Ask a Seed VC: When is a startup ‘too early’ for funding?
While boostrapping and investing in ourselves over the last year+, we have also been applying to early stage, angels, VC’s, accelerators etc. who all say they are interested in investing in early stage companies however most of always the feedback returns as “too early for us.” (We also understand this could either literally mean too early or code for we are not interested.) However, our questions are the following:
- At what point would an early stage company get invested in?
- What does an early stage company need to do in order to be investable? (that is beyond product market fit/traction)
Let’s approach this from a few different angles. First, as a founder, it’s important to ask yourself whether you really need to raise funding now. If you’re still building your first product, and you’ve got the resources that you need for that phase, then it probably makes sense to hold off.

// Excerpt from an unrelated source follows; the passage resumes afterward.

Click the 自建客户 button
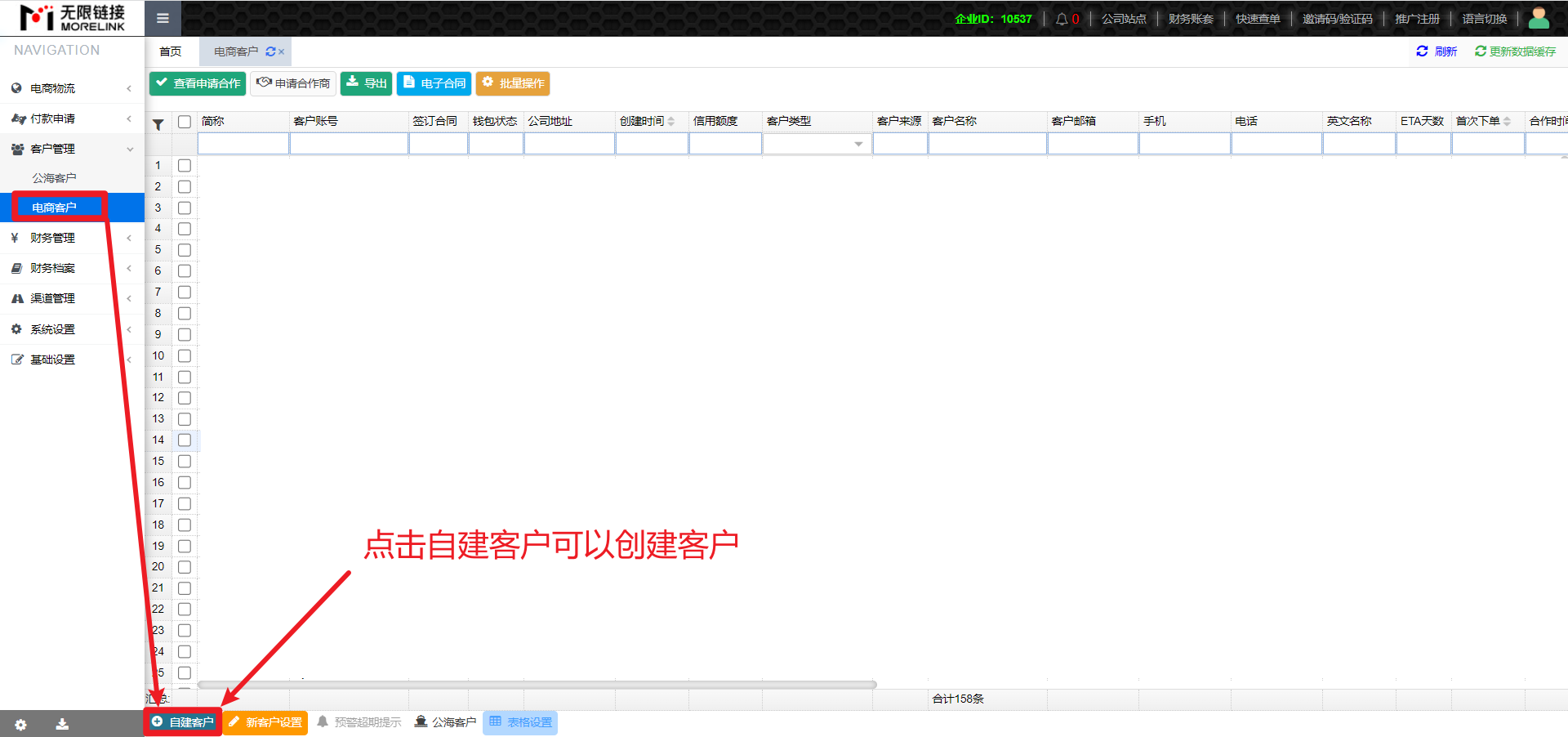1568x737 pixels. coord(183,722)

If you do feel ready to raise, will investors actually write that check? It depends on a number of factors, including the team, the industry, and the product. One way to start getting a sense of the right timing is by looking at your peers and your competition. When did they raise? How far along were they?
You will, of course, find startups (including some in Eniac’s portfolio) that raised money long before they built anything, when the founder had nothing more than a general idea. In those cases, they probably established an impressive track record elsewhere — if you’ve already led one or more companies to a successful exit, investors are going to be lining up to back your next startup.

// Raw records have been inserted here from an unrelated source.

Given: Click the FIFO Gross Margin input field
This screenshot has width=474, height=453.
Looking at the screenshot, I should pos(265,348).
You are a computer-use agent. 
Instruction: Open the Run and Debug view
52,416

In other words, we can’t point to a single moment where every startup first raises funding. For some, it’s at inception. Others need to be more mature. You raise money when you need it, and when you can convince investors that there’s a big opportunity your company can solve.

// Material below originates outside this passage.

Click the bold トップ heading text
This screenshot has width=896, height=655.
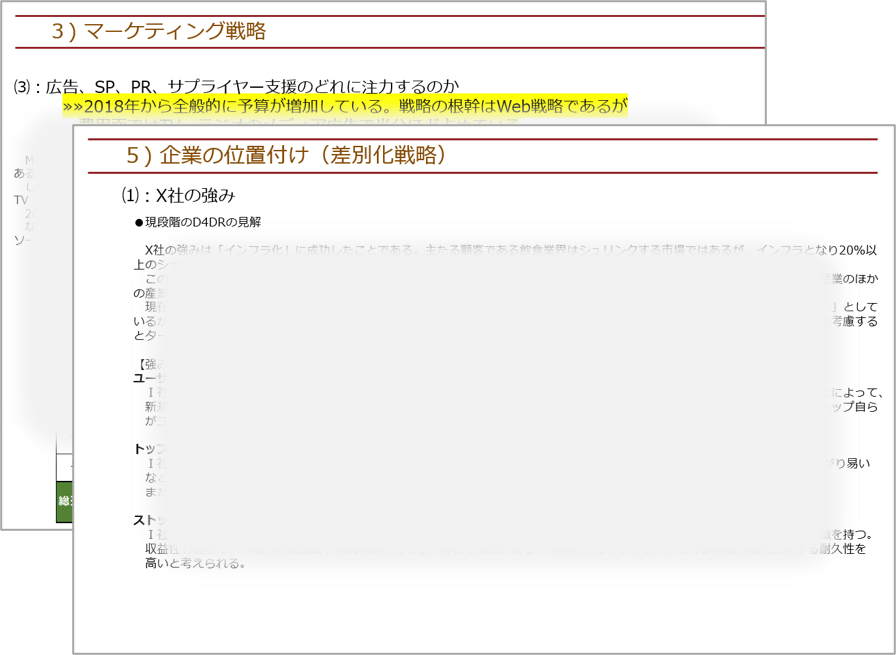point(142,449)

So where does that leave you? The idea that you’re “too early” basically means that investors aren’t willing to back you solely based on the founding team, and that you haven’t built or achieved enough yet to convince them that you’re going to solve a VC-scale business problem.
There’s nothing wrong with that, especially since you’ve been able to bootstrap so far. Most founders get turned down again and again before receiving their first check. Some successful startups waited years — by choice or by necessity — before raising any institutional funding. (And even after you’ve raised a seed round, it can be a long wait until your Series A.)
Still, we’re assuming you wrote in because you’d like to move beyond the “too early” phase. As you’ve guessed, the most straightforward way to do this is to build something that gets enough traction to show product-market fit (a topic that we’ve discussed in more depth in the past). If you’re not there yet, keep working at it — a “no” isn’t a no forever, and investors respect founders who show tenacity and scrappiness, even after they’ve been turned down.
It’s also worth asking for more feedback — not all firms will provide it, but some will. If they’re unimpressed with the product, keep building. If it’s the market size, you can do more research and modeling. If you need more traction, ask if there are specific metrics you should focus on and milestones you could reach that might change their mind.
You should also try to cast an even wider net than you have so far. If pitching institutional VCs isn’t getting you anywhere, focus on angels who write smaller checks, and apply to accelerators beyond marquee names like Y Combinator and Techstars.
And in addition to raising funding, try to network more broadly. Join founder networks and find other entrepreneurs who might be willing to collaborate. Try to recruit strategic advisors who can help you find the right direction for your company and product. Then, when the time is right, they may be able to introduce you to the investor who writes that first check.